Of course, letting the other person know they’re valued in a conversation is good on its own. However, that’s not the only plus of practicing active listening. Making people feel valued establishes trust and shows empathy, according to this article. As I mentioned in my blog about empathy, this is a precursor for respect. Practicing active listening when a colleague is talking also fosters safety in the workplace. It makes people comfortable enough to express unique and different ideas.

It probably won’t surprise you, then, that active listening makes collaboration much easier. That’s the assertion made in this HBR article. When team members feel safe sharing ideas and respect one another, creativity flourishes. They are better suited to come up with innovative solutions to big challenges. Their problem solving ability will skyrocket.

2 women in conflict might benefit from using active listeningActive listening may be most valuable in situations where conflict exists. This might seem surprising, since I’ve been talking so much about respect. The point made in this video by Simon Sinek is that respect is not a prerequisite. Instead, practicing active listening can actually be the beginning of understanding and conflict resolution. Sinek cites a fascinating documentary as an example of active listening resolving seemingly insurmountable conflict. That’s White Right: Meeting the Enemy, featuring Deeyah Khan. It sounds really interesting and worth checking out.

Traps to Avoid

Having reviewed all these benefits, you’re probably eager to dive in and sharpen your skills. Here are a few words of caution before you proceed. This article and Sinek’s video list some common mistakes we tend to make.
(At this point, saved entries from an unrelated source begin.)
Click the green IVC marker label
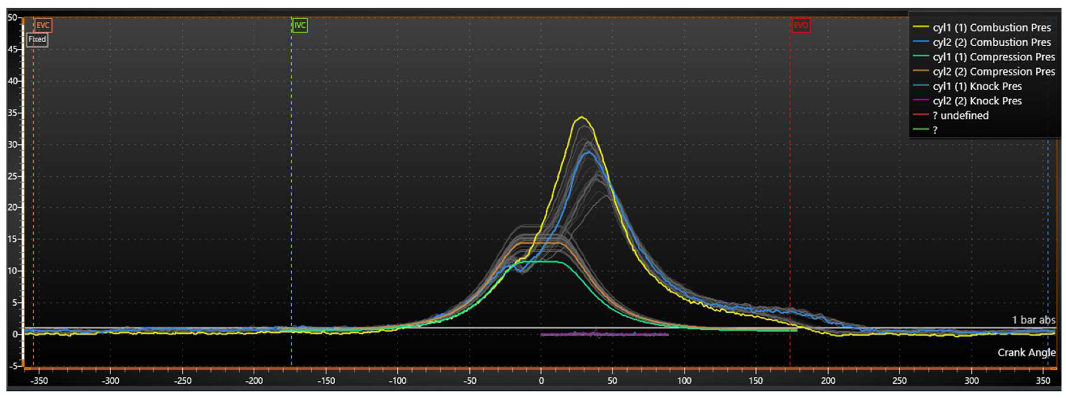This screenshot has width=1066, height=398. (300, 25)
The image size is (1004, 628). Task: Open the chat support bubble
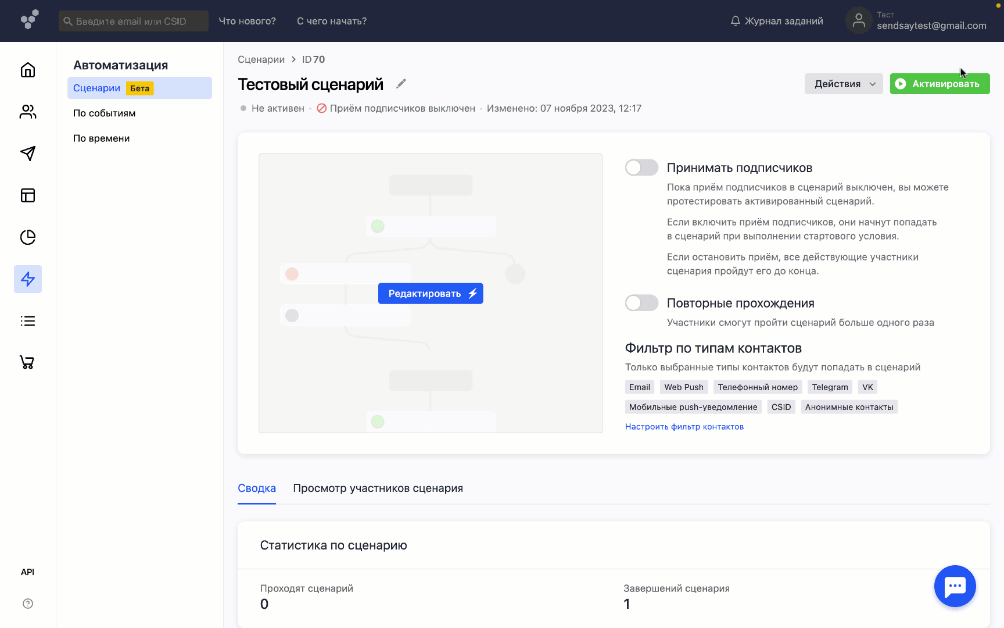pos(955,586)
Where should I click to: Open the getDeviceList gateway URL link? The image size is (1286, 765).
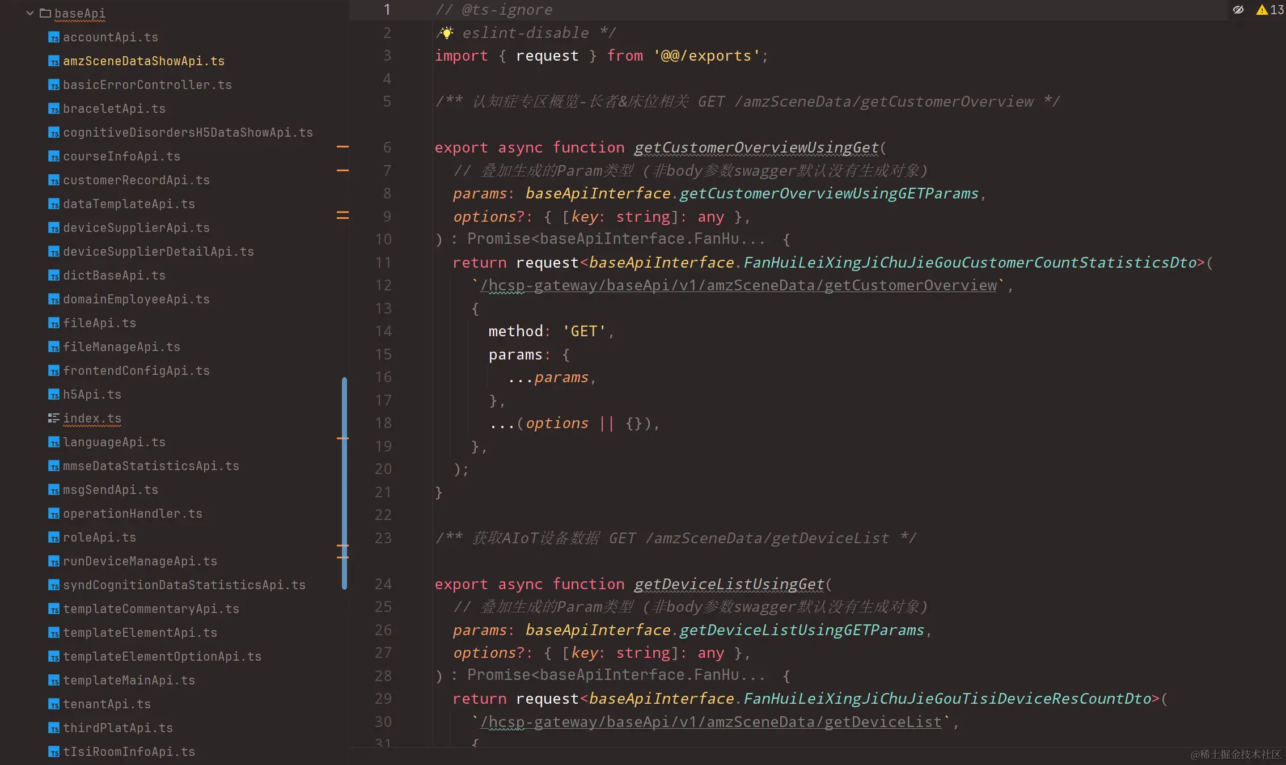point(709,722)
For instance, a lot of us just struggle to concentrate through a whole conversation. It’s hardly our fault. Modern society has created a basic expectation of constant multitasking. It’s become a habit ingrained in most of us. Unfortunately, as I’ve described earlier, breaking habits is hard! However, it’s not impossible. With some effort, we can improve our focus. It’s also important that we get enough sleep. It’s importance for productivity is massive.

Even if we’re able to pay attention to what someone is saying, we don’t always like what we hear. Sometimes, we decide to tune someone out because they’re complaining. We might do the same if we find them annoying. That’s not active listening, though, and it won’t serve you at work. Neither will getting defensive when someone questions your ideas.  These are not part of successful active listening.

A few more don’ts: don’t undermine another person’s feelings. Don’t be thinking of your response while the other person is still talking. Don’t rush in to give advice. And definitely don’t question someone’s logic while they’re talking. All these things prevent you from tuning in to what the person is actually saying. As long as you care more about your opinion than theirs, you’re not practicing active listening.

Strategies for Active Listening

So what is active listening? According to the Center for Creative Leadership, it’s the sum of six practices. First, pay attention. Make eye contact, show interest through body language, and let the other person get out their thoughts fully. Next, withhold judgment. The time another person is talking isn’t the time for you to critique their ideas. Just try to understand them for now. Sinek advises being curious instead of judgmental. Third, reflect what you heard. Our cognitive heuristics can play tricks on us sometimes. Be sure that you’ve understood what the speaker means as the conversation progresses. Next. ask clarifying questions. Finally, you can share your own thoughts and summarize what you’ve taken away from the conversation.

What happens if someone approaches you to talk, and you just can’t do all this yet? No worries. You can let them know. You might need to schedule a time later on when you can be fully present for this conversation. That’s part of letting people know that you value them and what they have to say. Give them their time of day, literally.